Right on cue, the NCAA’s Committee on Infractions released its findings Friday morning.

The NCAA concludes that a university booster — not officially identified but believed to be Robert Denton Herring — provided impermissible benefits to a recruit (Redmond), including cash and use of a car.

“Additionally, the booster and his friend provided a car to the recruit for approximately $2,000 below the actual value of the car,” the release states. “Prior to taking an official visit to a different university, the booster told the recruit that if he did not take the visit, the recruit would be paid $6,000.”

Redmond, who did not play in 2012, will be suspended for the first five games of the 2013 season and is required to pay back the $2,660 in benefits he received.

The release also notes that a former assistant coach (Angelo Mirando) became aware of the violations, but did not report them to university officials.
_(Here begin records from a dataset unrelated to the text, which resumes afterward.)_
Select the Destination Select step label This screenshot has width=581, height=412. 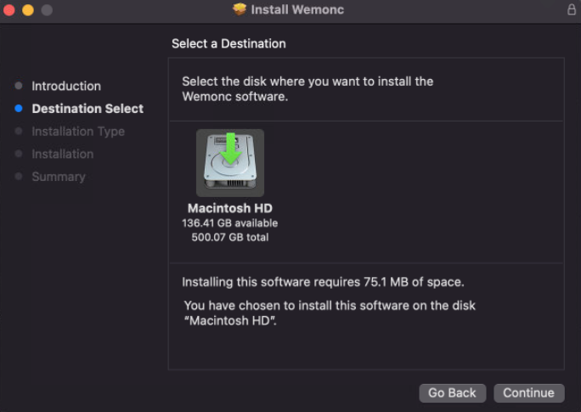point(87,109)
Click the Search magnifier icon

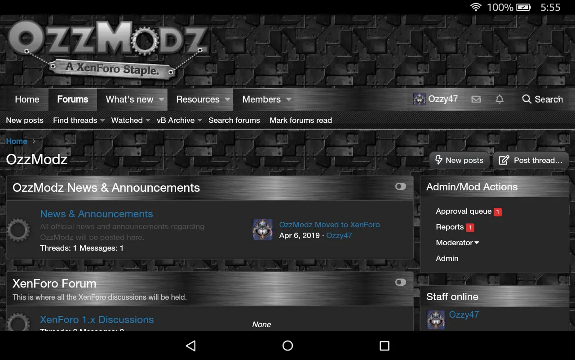[526, 99]
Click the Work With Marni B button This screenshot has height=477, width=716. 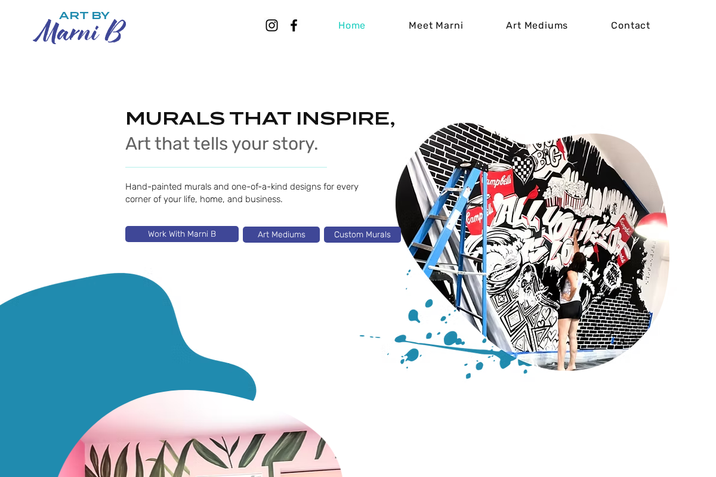(x=182, y=234)
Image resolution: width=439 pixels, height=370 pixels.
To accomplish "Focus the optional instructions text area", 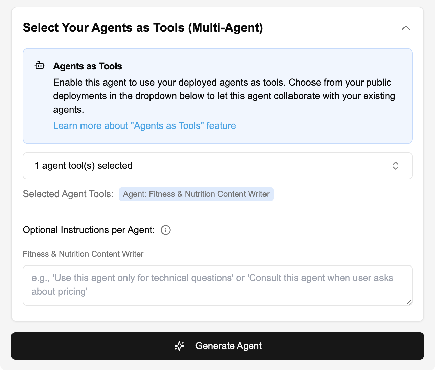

The NCAA also says the coach provided false information during two interviews by denying knowledge of the violations. Byron De’Vinner, a Nashville 7-on-7 coach, told Yahoo! Sports last year that he believed Mirando was the only MSU coach who knew of the violations.

Mirando, who stepped down for “personal issues” last August, has been cited with unethical conduct and given a one-year show-cause. Should Mirando be hired by another school within the next year, both he and the program must appear before the COI to determine if the new school should be subject to show-cause procedures. The NCAA states that because Mirando is not employed by a member school, he was not required to appear at the infractions hearing, but did anyway to take responsibility for his actions.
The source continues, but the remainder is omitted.